BEGIN Document segment
Mao’s Great Famine : The History Of China’s Most Devastating Catastrophe, 1958-1962 / Frank Dikötter

In 1958, in an attempt to have China catch up and overtake Great Britain economically in fifteen years’ time, Mao Zedong announced a program called the Great Leap Forward. Mao believed this push would lift his country to become an equal among the world’s superpowers and prove that its brand of communism was superior to Russia’s. The program failed miserably and led to the death of 45 million Chinese who were worked, starved, or beaten to death in its implementation.

In this detailed chronicle, Frank Dikötter delves into the archives of the Communist Party to show how the Great Leap Forward propelled the country in the opposite direction of its intended results. In the book’s opening chapters, he presents the story of how Mao came up with the program and rushed forward its implementation. It was meant to quickly increase agricultural outputs and industrial production. To do so, Mao forced the country’s citizens to contribute their possessions and labor in projects meant to increase the country’s exports. He stifled dissent among his advisors and empowered local party leaders to use bullying tactics to make the peasants and workers take part. Anyone who resisted faced loss of status, arrest, or were beaten.
END Document segment
BEGIN Source data
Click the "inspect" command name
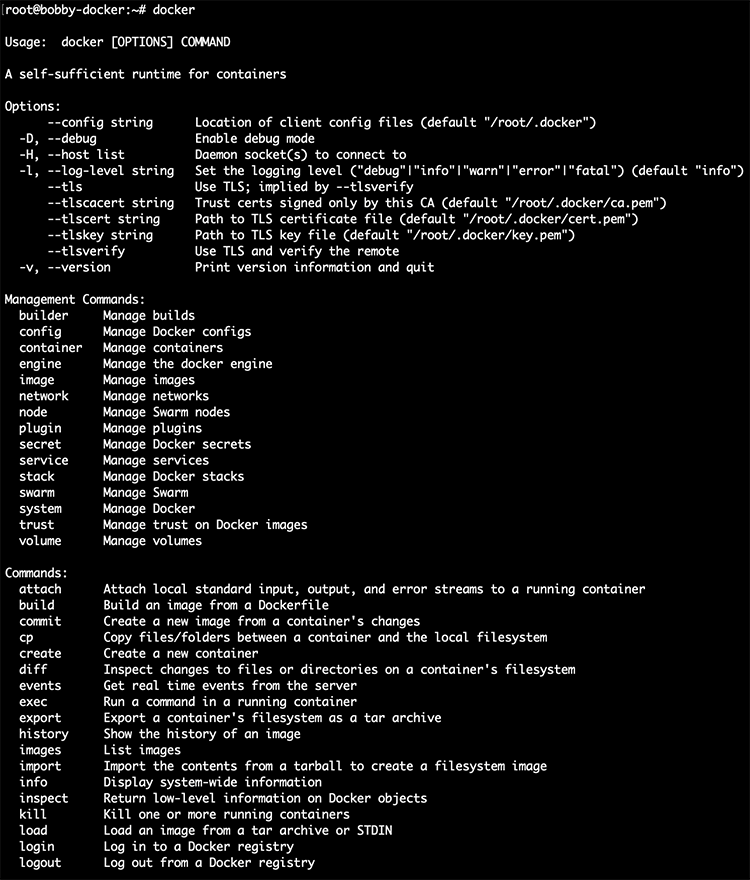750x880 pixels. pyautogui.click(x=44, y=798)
END Source data
BEGIN Source data
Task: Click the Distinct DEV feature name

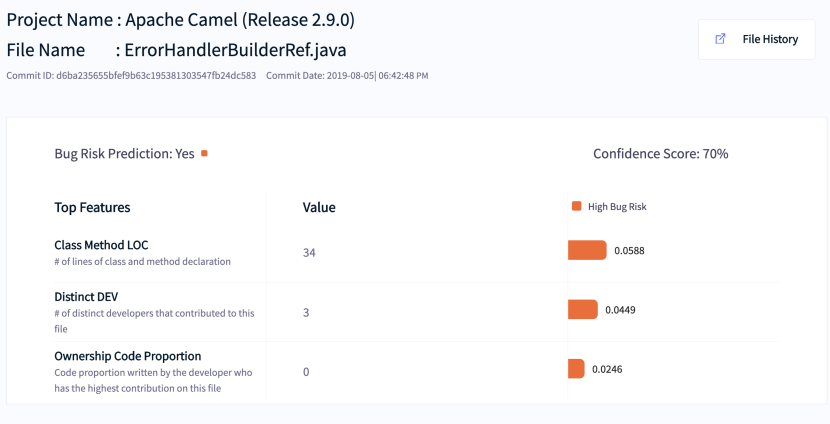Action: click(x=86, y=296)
END Source data
BEGIN Source data
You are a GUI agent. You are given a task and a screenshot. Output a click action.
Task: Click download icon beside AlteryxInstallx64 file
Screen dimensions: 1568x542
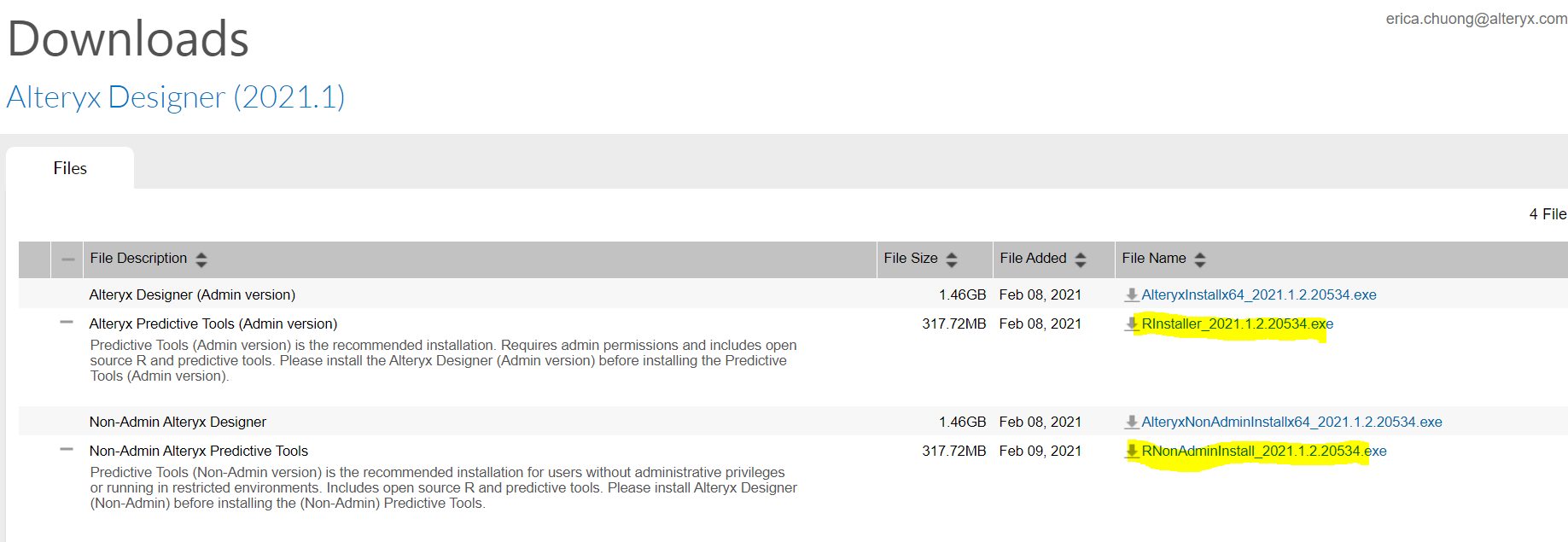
END Source data
◆ **Problem details**
Name every country mentioned in the summary of the book on Mao's Great Famine at the top of the page.

◆ **Exercise answer**
China, Great Britain, Russia